**WORK INSTRUCTION A:** In the article on the CBO analysis of the Baucus bill, how many non-elderly residents would still be uninsured by 2019?
**WORK INSTRUCTION B:** Reproduce word for word the part of the article on the CBO analysis of the Baucus bill starting with "Also, about 23" and going on through "spent over the 2010–2019 period.".
**WORK INSTRUCTION C:** According to the article on the CBO analysis of the Baucus bill, why did the proposed co-ops have very little effect on the estimates of exchange enrollment and federal costs?

**EXCERPTED TEXT:**
——
CBO: Baucus reform bill would reduce federal budget deficit by $81B

Sen. Max Baucus, D-Mont.
Image source: www.baucus.senate.gov
The Congressional Budget Office (CBO) and the staff of the Joint Committee on Taxation (JCT) have released a preliminary analysis of the Senate healthcare reform legislation, Chairman’s Mark for the America’s Healthy Future Act of 2009, estimating the bill would reduce federal budget deficits by $81 billion over the 2010–2019 period.

Among other things, the Chairman’s mark, issued in mid-September by Senate Finance Committee Chair Max Baucus, D-Mont., with its current amendments, would establish a mandate for most legal U.S. residents to obtain health insurance; set up insurance “exchanges” through which certain individuals and families could receive federal subsidies to reduce the cost of purchasing that coverage; expand eligibility for Medicaid; reduce the growth of Medicare’s payment rates for most services (relative to the growth rates projected under current law); impose an excise tax on insurance plans with relatively high premiums; and make other changes to the Medicaid and Medicare programs and the federal tax code.

According to the CBO, its estimate includes a projected net cost of $518 billion over 10 years for the proposed expansions in insurance coverage. That net cost itself reflects a gross total of $829 billion in credits and subsidies provided through the exchanges, increased net outlays for Medicaid and the Children’s Health Insurance Program (CHIP) and tax credits for small employers. CBO said that those costs are partly offset by $201 billion in revenues from the excise tax on high-premium insurance plans and $110 billion in net savings from other sources.

The office also estimated that the net cost of coverage expansions would be “more than offset” by the combination of other spending changes that would save $404 billion over the 10 years and other provisions that the JCT and CBO estimate would increase federal revenues by $196 billion over the same period.

In subsequent years, the collective effect of those provisions would probably be continued reductions in federal budget deficits. However, the organizations acknowledged that “those estimates are all subject to substantial uncertainty.”

On a preliminary basis, the CBO and JCT estimated that the proposal’s specifications affecting health insurance coverage would result in a net increase in federal deficits of $518 billion over fiscal years 2010 through 2019. That estimate primarily reflects $345 billion in additional federal outlays for Medicaid and CHIP and $461 billion in federal subsidies that would be provided to purchase coverage through the new insurance exchanges and related spending.

According to the organizations, the other element of the coverage provisions that would increase federal deficits is the tax credit for small employers who offer health insurance, which is estimated to reduce revenues by $23 billion over 10 years. Those costs would be partly offset by receipts or savings totaling $311 billion over the 10-year budget window, from four sources:
  • Net revenues from the excise tax on high-premium insurance plans, totaling $201 billion;
  • Penalty payments by uninsured individuals, which would amount to $4 billion;
  • Penalty payments by employers whose workers received subsidies via the exchanges, which would total $23 billion; and
  • Other budgetary effects, mostly on tax revenues, associated with the expansion of federally subsidized insurance, which would reduce deficits by $83 billion.

    By 2019, the CBO and JCT estimated that the number of non-elderly people who are uninsured would be reduced by about 29 million, leaving about 25 million non-elderly residents uninsured (one-third of whom would be unauthorized immigrants). Under the proposal, the share of legal non-elderly residents with insurance coverage would rise from about 83 percent currently to about 94 percent.

    Also, about 23 million people would purchase their own coverage through the new insurance exchanges, and there would be roughly 14 million more enrollees in Medicaid and CHIP than is projected under current law.

    Finally, the proposed co-ops had "very little effect" on the estimates of total enrollment in the exchanges or federal costs because, as they are described in the specifications, they seem unlikely to establish a significant market presence in many areas of the country or to noticeably affect federal subsidy payments.

    As a result, the CBO estimated that of the $6 billion in federal funds that would be made available, about $3 billion would be spent over the 2010–2019 period.
——
**DATA LISTING:**
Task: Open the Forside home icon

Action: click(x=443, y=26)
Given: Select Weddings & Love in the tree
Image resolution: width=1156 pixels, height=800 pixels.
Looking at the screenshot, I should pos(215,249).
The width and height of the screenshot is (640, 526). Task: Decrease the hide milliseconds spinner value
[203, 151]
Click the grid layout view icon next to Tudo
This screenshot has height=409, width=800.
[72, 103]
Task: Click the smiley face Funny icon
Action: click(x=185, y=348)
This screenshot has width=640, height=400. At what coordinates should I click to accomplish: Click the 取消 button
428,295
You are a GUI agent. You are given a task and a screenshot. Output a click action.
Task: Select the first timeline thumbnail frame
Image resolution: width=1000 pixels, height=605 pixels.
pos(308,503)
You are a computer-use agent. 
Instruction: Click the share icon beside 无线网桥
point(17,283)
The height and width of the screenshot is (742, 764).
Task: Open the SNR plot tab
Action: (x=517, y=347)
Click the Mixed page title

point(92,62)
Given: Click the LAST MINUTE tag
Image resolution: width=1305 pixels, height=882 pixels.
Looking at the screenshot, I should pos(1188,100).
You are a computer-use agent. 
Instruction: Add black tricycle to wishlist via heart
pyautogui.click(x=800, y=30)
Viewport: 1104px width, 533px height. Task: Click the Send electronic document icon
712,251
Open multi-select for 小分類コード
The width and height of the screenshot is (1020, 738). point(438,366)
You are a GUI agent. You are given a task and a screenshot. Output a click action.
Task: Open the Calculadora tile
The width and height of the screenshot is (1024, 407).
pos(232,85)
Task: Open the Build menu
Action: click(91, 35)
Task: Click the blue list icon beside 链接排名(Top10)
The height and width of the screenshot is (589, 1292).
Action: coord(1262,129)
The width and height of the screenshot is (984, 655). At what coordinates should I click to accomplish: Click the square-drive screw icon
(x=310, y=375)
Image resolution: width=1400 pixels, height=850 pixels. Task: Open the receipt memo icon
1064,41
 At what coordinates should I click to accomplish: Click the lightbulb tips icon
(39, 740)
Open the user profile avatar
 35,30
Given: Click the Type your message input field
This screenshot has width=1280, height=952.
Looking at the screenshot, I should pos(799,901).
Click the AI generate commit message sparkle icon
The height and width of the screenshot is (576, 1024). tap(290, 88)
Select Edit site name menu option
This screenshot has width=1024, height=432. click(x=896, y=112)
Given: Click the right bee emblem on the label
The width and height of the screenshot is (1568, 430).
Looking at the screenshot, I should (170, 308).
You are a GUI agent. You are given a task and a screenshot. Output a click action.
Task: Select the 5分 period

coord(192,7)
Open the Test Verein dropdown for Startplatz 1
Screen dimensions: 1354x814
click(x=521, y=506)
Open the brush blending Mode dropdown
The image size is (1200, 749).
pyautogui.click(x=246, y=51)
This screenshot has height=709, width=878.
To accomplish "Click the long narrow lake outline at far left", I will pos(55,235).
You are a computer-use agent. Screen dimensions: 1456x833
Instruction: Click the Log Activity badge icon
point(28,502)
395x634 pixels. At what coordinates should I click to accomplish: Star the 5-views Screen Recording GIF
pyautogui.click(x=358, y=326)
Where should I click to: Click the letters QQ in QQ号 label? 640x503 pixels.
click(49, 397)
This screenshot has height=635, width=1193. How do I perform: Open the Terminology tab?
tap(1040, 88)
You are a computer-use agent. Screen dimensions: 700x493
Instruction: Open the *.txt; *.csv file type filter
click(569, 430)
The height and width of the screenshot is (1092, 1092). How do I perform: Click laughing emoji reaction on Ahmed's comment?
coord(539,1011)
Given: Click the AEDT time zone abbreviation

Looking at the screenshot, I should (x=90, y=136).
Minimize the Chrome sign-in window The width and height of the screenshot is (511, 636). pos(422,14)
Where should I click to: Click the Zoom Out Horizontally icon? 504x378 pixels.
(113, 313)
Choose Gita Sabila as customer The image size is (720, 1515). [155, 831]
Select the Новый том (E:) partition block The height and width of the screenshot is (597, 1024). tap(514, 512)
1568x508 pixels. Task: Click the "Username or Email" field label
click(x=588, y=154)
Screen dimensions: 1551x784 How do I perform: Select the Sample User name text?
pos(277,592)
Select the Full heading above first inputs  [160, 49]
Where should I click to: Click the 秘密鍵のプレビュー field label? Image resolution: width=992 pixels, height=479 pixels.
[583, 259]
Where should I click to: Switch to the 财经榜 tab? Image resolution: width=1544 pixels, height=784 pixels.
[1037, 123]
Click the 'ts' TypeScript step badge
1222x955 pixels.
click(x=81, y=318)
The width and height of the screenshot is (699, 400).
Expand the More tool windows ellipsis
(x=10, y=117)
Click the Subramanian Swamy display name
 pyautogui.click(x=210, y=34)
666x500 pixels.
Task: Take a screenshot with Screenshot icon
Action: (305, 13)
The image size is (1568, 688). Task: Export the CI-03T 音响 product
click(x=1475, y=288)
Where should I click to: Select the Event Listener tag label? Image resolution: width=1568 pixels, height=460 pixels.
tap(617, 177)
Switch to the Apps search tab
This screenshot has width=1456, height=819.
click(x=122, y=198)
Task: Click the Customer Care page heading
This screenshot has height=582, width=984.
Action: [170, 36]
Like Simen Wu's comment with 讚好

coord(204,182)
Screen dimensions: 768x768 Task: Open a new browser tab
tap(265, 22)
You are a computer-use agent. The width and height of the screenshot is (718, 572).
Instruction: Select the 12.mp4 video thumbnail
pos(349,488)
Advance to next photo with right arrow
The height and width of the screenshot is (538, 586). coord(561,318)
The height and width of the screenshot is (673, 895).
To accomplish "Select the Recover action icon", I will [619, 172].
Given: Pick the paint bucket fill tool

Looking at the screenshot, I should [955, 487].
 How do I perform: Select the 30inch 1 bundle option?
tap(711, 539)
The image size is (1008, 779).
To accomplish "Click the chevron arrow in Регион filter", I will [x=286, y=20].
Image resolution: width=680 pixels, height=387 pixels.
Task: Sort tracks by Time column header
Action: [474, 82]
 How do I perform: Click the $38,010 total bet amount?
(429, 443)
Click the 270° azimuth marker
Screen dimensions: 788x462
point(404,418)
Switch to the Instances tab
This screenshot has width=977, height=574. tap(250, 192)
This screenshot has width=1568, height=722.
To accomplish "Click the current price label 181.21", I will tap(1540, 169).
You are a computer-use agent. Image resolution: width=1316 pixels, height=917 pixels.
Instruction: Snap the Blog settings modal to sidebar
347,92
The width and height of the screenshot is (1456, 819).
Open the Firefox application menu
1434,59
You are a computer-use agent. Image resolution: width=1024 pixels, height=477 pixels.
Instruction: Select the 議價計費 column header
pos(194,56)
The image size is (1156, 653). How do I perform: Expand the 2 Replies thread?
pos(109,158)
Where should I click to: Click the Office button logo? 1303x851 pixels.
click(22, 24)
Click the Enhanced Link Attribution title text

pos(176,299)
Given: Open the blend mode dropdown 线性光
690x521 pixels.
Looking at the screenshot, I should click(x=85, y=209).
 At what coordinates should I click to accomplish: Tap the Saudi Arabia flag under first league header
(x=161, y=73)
——
**RESPONSE BOX A:** About 25 million.

**RESPONSE BOX B:**
Also, about 23 million people would purchase their own coverage through the new insurance exchanges, and there would be roughly 14 million more enrollees in Medicaid and CHIP than is projected under current law.

    Finally, the proposed co-ops had "very little effect" on the estimates of total enrollment in the exchanges or federal costs because, as they are described in the specifications, they seem unlikely to establish a significant market presence in many areas of the country or to noticeably affect federal subsidy payments.

    As a result, the CBO estimated that of the $6 billion in federal funds that would be made available, about $3 billion would be spent over the 2010–2019 period.

**RESPONSE BOX C:** As described in the specifications, the co-ops seem unlikely to establish a significant market presence in many areas of the country. They also seem unlikely to noticeably affect federal subsidy payments.